**Action item**
A faithful transcription of all the records is required.

============

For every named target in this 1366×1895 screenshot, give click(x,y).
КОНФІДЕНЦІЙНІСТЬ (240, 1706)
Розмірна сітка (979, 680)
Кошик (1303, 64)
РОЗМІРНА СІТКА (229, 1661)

============

**Response area**
For every named target in this 1366×1895 screenshot, give click(x,y).
КОНФІДЕНЦІЙНІСТЬ (240, 1706)
Розмірна сітка (979, 680)
Кошик (1303, 64)
РОЗМІРНА СІТКА (229, 1661)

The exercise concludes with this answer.